In economic terms, however, Chevron’s presence in Kazakhstan offers more possibilities for rapid growth than can Lukoil, given its limited access to global markets, meager coffers, and obsolete technology. Since the Kazakh government and Chevron signed an agreement in April 1993 to set up Tengiz-Chevron, more than $9 billion has been added to the state budget of Kazakhstan in taxes and royalties. Residents of Kazakhstan make up 60% percent of Tengiz-Chevron’s workforce. Apart from the social benefits Kazakhstan gets from cooperation with Chevron, which Russian oil companies cannot possibly offer, Tengiz-Chevron has the best potential to help to facilitate Kazakhstan’s plans to bring Tengiz oil to world markets. Recently, Cross Caspian Oil and Gas Logistics, the biggest oil terminal operator in the Caspian region, affiliated with the State Oil Company of Azerbaijan, revealed plans to reach an agreement in October or November with Tengiz-Chevron on the shipment of Tengiz oil via Azerbaijan to the Turkish seaport of Ceyhan through the BTC pipeline and the Black Sea port of Batumi and to the Kulevi oil terminal in Georgia by railroad. Baku expects the first oil deliveries as soon as in 2008. Annual oil shipments through Azerbaijan are planned at 5 million tons. Tengiz-Chevron expects to increase oil output up to 14.3 tons in 2007, up from last year’s 13.3 million tons (Panorama, October 19).

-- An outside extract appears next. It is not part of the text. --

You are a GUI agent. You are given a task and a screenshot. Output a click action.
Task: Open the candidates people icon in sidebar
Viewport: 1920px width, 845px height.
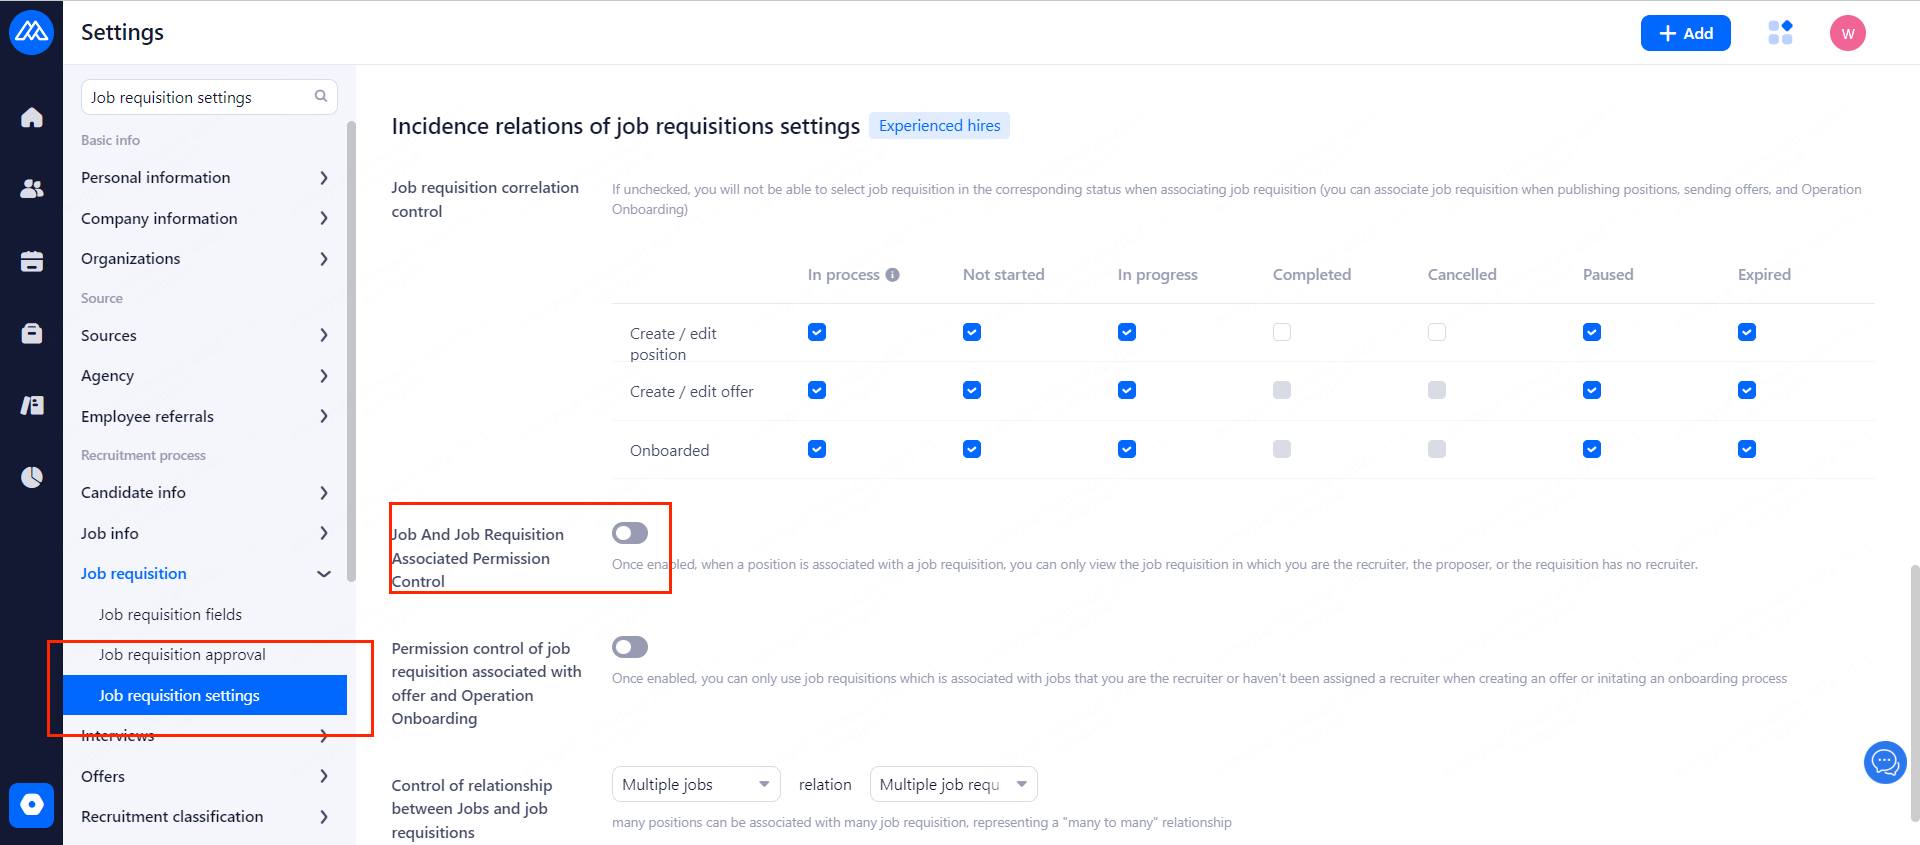point(32,189)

But to ensure stable oil deliveries from Tengiz the BTC managers will have to increase the pumping capacity of the Baku-Tbilisi-Ceyhan pipeline. Arzu Azimov, deputy head of the marketing board of the State Oil Company of Azerbaijan, reports that currently 750,000 barrels of oil are pumped through the pipeline every 24 hours. If Azerbaijan reaches its planned daily output of 1 billion barrels at its Azeri-Cirag-Guneshli oilfield in 2010, then BTC will not have enough capacity to handle Kazakh oil (Panorama, October 19).

While the technical problems surrounding exports of Kazakh oil can be solved relatively easily, removing political barriers will take more time and effort. The growing pressure on Western oil companies in Kazakhstan in recent months reveals the widening gap between the much-reiterated “sound economic reasoning” and reality when dealing with foreign investors.